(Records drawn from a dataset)
=== Section Start ===

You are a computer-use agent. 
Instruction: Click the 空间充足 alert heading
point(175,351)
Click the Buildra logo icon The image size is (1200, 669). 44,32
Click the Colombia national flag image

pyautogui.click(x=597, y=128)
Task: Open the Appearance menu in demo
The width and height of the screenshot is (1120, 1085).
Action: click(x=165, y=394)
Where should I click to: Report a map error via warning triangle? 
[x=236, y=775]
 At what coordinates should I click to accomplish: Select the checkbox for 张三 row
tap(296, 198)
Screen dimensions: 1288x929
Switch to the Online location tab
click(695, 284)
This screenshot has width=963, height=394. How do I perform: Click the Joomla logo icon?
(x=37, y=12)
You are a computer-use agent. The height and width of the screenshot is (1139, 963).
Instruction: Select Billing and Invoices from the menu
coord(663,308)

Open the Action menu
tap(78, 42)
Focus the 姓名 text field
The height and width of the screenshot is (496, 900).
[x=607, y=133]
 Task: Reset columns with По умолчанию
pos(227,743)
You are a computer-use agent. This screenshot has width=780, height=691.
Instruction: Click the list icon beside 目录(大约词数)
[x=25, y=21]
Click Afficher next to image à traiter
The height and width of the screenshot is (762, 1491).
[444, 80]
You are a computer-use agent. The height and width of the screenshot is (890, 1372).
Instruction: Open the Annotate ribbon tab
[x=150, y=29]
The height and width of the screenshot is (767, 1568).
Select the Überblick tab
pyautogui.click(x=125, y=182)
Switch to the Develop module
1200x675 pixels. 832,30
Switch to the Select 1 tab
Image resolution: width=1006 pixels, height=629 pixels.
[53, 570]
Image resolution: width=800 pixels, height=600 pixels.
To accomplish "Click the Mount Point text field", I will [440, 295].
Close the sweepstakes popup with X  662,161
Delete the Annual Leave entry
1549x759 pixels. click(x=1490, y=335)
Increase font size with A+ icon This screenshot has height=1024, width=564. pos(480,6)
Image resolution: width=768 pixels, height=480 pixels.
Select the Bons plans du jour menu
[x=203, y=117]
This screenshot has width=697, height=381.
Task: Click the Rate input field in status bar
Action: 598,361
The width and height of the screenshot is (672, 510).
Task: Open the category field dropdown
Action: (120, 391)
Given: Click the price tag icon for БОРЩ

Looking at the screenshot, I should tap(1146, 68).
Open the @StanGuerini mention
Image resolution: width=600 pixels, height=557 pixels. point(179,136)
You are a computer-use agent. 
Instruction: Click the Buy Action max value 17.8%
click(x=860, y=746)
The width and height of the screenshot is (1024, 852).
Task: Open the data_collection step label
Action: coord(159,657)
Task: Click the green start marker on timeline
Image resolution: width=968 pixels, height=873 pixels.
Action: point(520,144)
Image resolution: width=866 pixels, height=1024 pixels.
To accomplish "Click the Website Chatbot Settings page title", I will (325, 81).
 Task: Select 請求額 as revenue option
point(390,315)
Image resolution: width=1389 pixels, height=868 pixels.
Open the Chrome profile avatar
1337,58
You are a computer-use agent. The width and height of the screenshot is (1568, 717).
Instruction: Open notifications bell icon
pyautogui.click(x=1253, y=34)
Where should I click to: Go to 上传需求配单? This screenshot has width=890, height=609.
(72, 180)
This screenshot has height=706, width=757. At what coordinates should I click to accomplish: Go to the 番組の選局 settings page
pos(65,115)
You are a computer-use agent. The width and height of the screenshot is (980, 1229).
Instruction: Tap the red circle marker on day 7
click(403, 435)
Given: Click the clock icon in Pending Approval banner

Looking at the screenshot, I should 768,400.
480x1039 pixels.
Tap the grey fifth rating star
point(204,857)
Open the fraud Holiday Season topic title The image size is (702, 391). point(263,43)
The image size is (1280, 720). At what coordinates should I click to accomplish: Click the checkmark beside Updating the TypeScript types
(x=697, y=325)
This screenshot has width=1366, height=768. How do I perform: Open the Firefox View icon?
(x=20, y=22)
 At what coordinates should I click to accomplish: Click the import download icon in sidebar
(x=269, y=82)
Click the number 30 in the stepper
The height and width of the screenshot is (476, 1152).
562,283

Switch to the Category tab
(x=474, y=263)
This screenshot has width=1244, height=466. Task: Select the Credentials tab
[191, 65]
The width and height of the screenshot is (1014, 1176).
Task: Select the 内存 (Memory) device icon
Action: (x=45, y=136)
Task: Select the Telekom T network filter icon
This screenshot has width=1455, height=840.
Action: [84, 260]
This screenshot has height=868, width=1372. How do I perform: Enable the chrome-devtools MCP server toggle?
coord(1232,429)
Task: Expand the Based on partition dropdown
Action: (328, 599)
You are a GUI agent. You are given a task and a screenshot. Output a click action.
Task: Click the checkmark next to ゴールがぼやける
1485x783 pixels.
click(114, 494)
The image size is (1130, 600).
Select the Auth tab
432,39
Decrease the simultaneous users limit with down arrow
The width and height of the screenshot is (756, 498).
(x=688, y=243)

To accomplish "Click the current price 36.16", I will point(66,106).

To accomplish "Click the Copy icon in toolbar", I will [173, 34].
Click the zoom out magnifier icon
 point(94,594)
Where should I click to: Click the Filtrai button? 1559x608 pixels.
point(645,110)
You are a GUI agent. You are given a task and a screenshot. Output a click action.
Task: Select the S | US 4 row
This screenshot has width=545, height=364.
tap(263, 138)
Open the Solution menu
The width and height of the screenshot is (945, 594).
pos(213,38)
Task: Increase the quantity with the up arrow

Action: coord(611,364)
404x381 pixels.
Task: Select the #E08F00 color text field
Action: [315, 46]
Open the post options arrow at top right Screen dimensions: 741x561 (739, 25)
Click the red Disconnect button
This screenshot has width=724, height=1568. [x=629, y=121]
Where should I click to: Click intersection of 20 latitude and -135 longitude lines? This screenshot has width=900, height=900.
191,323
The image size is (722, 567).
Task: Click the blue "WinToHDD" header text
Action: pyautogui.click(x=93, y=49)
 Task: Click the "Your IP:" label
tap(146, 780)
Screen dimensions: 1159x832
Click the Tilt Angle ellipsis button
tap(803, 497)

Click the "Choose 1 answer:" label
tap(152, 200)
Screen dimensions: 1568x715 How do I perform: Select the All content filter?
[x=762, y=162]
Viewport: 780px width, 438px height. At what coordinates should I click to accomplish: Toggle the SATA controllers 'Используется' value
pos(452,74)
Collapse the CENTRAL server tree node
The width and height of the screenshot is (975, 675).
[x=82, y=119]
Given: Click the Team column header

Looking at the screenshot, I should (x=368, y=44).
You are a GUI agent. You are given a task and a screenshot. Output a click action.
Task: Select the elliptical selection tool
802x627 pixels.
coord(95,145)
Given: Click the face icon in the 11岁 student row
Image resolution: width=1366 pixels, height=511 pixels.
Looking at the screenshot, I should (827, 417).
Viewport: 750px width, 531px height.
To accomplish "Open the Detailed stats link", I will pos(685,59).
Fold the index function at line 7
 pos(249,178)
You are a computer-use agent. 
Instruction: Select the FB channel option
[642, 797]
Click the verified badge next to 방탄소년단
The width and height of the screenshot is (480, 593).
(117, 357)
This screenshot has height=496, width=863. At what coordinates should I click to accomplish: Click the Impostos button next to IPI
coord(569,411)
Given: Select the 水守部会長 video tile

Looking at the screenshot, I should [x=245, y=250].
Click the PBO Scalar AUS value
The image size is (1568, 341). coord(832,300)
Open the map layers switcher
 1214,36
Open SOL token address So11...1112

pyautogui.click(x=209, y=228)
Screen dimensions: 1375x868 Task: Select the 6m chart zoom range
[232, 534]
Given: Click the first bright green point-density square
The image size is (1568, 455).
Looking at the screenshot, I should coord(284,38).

=== Section End ===

PROBLEM.
Return every record exactly as it was given.

SOLUTION.
You are a computer-use agent. 
Instruction: Click the 空间充足 alert heading
point(175,351)
Click the Buildra logo icon The image size is (1200, 669). 44,32
Click the Colombia national flag image

pyautogui.click(x=597, y=128)
Task: Open the Appearance menu in demo
The width and height of the screenshot is (1120, 1085).
Action: click(x=165, y=394)
Where should I click to: Report a map error via warning triangle? 
[x=236, y=775]
 At what coordinates should I click to accomplish: Select the checkbox for 张三 row
tap(296, 198)
Screen dimensions: 1288x929
Switch to the Online location tab
click(695, 284)
This screenshot has width=963, height=394. How do I perform: Click the Joomla logo icon?
(x=37, y=12)
You are a computer-use agent. The height and width of the screenshot is (1139, 963).
Instruction: Select Billing and Invoices from the menu
coord(663,308)

Open the Action menu
tap(78, 42)
Focus the 姓名 text field
The height and width of the screenshot is (496, 900).
[x=607, y=133]
 Task: Reset columns with По умолчанию
pos(227,743)
You are a computer-use agent. This screenshot has width=780, height=691.
Instruction: Click the list icon beside 目录(大约词数)
[x=25, y=21]
Click Afficher next to image à traiter
The height and width of the screenshot is (762, 1491).
[444, 80]
You are a computer-use agent. The height and width of the screenshot is (890, 1372).
Instruction: Open the Annotate ribbon tab
[x=150, y=29]
The height and width of the screenshot is (767, 1568).
Select the Überblick tab
pyautogui.click(x=125, y=182)
Switch to the Develop module
1200x675 pixels. 832,30
Switch to the Select 1 tab
Image resolution: width=1006 pixels, height=629 pixels.
[53, 570]
Image resolution: width=800 pixels, height=600 pixels.
To accomplish "Click the Mount Point text field", I will [440, 295].
Close the sweepstakes popup with X  662,161
Delete the Annual Leave entry
1549x759 pixels. click(x=1490, y=335)
Increase font size with A+ icon This screenshot has height=1024, width=564. pos(480,6)
Image resolution: width=768 pixels, height=480 pixels.
Select the Bons plans du jour menu
[x=203, y=117]
This screenshot has width=697, height=381.
Task: Click the Rate input field in status bar
Action: 598,361
The width and height of the screenshot is (672, 510).
Task: Open the category field dropdown
Action: (120, 391)
Given: Click the price tag icon for БОРЩ

Looking at the screenshot, I should tap(1146, 68).
Open the @StanGuerini mention
Image resolution: width=600 pixels, height=557 pixels. point(179,136)
You are a computer-use agent. 
Instruction: Click the Buy Action max value 17.8%
click(x=860, y=746)
The width and height of the screenshot is (1024, 852).
Task: Open the data_collection step label
Action: coord(159,657)
Task: Click the green start marker on timeline
Image resolution: width=968 pixels, height=873 pixels.
Action: point(520,144)
Image resolution: width=866 pixels, height=1024 pixels.
To accomplish "Click the Website Chatbot Settings page title", I will (325, 81).
 Task: Select 請求額 as revenue option
point(390,315)
Image resolution: width=1389 pixels, height=868 pixels.
Open the Chrome profile avatar
1337,58
You are a computer-use agent. The width and height of the screenshot is (1568, 717).
Instruction: Open notifications bell icon
pyautogui.click(x=1253, y=34)
Where should I click to: Go to 上传需求配单? This screenshot has width=890, height=609.
(72, 180)
This screenshot has height=706, width=757. At what coordinates should I click to accomplish: Go to the 番組の選局 settings page
pos(65,115)
You are a computer-use agent. The width and height of the screenshot is (980, 1229).
Instruction: Tap the red circle marker on day 7
click(403, 435)
Given: Click the clock icon in Pending Approval banner

Looking at the screenshot, I should 768,400.
480x1039 pixels.
Tap the grey fifth rating star
point(204,857)
Open the fraud Holiday Season topic title The image size is (702, 391). point(263,43)
The image size is (1280, 720). At what coordinates should I click to accomplish: Click the checkmark beside Updating the TypeScript types
(x=697, y=325)
This screenshot has width=1366, height=768. How do I perform: Open the Firefox View icon?
(x=20, y=22)
 At what coordinates should I click to accomplish: Click the import download icon in sidebar
(x=269, y=82)
Click the number 30 in the stepper
The height and width of the screenshot is (476, 1152).
562,283

Switch to the Category tab
(x=474, y=263)
This screenshot has width=1244, height=466. Task: Select the Credentials tab
[191, 65]
The width and height of the screenshot is (1014, 1176).
Task: Select the 内存 (Memory) device icon
Action: (x=45, y=136)
Task: Select the Telekom T network filter icon
This screenshot has width=1455, height=840.
Action: [84, 260]
This screenshot has height=868, width=1372. How do I perform: Enable the chrome-devtools MCP server toggle?
coord(1232,429)
Task: Expand the Based on partition dropdown
Action: (328, 599)
You are a GUI agent. You are given a task and a screenshot. Output a click action.
Task: Click the checkmark next to ゴールがぼやける
1485x783 pixels.
click(114, 494)
The image size is (1130, 600).
Select the Auth tab
432,39
Decrease the simultaneous users limit with down arrow
The width and height of the screenshot is (756, 498).
(x=688, y=243)

To accomplish "Click the current price 36.16", I will point(66,106).

To accomplish "Click the Copy icon in toolbar", I will [173, 34].
Click the zoom out magnifier icon
 point(94,594)
Where should I click to: Click the Filtrai button? 1559x608 pixels.
point(645,110)
You are a GUI agent. You are given a task and a screenshot. Output a click action.
Task: Select the S | US 4 row
This screenshot has width=545, height=364.
tap(263, 138)
Open the Solution menu
The width and height of the screenshot is (945, 594).
pos(213,38)
Task: Increase the quantity with the up arrow

Action: coord(611,364)
404x381 pixels.
Task: Select the #E08F00 color text field
Action: [315, 46]
Open the post options arrow at top right Screen dimensions: 741x561 (739, 25)
Click the red Disconnect button
This screenshot has width=724, height=1568. [x=629, y=121]
Where should I click to: Click intersection of 20 latitude and -135 longitude lines? This screenshot has width=900, height=900.
191,323
The image size is (722, 567).
Task: Click the blue "WinToHDD" header text
Action: pyautogui.click(x=93, y=49)
 Task: Click the "Your IP:" label
tap(146, 780)
Screen dimensions: 1159x832
Click the Tilt Angle ellipsis button
tap(803, 497)

Click the "Choose 1 answer:" label
tap(152, 200)
Screen dimensions: 1568x715 How do I perform: Select the All content filter?
[x=762, y=162]
Viewport: 780px width, 438px height. At what coordinates should I click to accomplish: Toggle the SATA controllers 'Используется' value
pos(452,74)
Collapse the CENTRAL server tree node
The width and height of the screenshot is (975, 675).
[x=82, y=119]
Given: Click the Team column header

Looking at the screenshot, I should (x=368, y=44).
You are a GUI agent. You are given a task and a screenshot. Output a click action.
Task: Select the elliptical selection tool
802x627 pixels.
coord(95,145)
Given: Click the face icon in the 11岁 student row
Image resolution: width=1366 pixels, height=511 pixels.
Looking at the screenshot, I should (827, 417).
Viewport: 750px width, 531px height.
To accomplish "Open the Detailed stats link", I will pos(685,59).
Fold the index function at line 7
 pos(249,178)
You are a computer-use agent. 
Instruction: Select the FB channel option
[642, 797]
Click the verified badge next to 방탄소년단
The width and height of the screenshot is (480, 593).
(117, 357)
This screenshot has height=496, width=863. At what coordinates should I click to accomplish: Click the Impostos button next to IPI
coord(569,411)
Given: Select the 水守部会長 video tile

Looking at the screenshot, I should [x=245, y=250].
Click the PBO Scalar AUS value
The image size is (1568, 341). coord(832,300)
Open the map layers switcher
 1214,36
Open SOL token address So11...1112

pyautogui.click(x=209, y=228)
Screen dimensions: 1375x868 Task: Select the 6m chart zoom range
[232, 534]
Given: Click the first bright green point-density square
The image size is (1568, 455).
Looking at the screenshot, I should coord(284,38).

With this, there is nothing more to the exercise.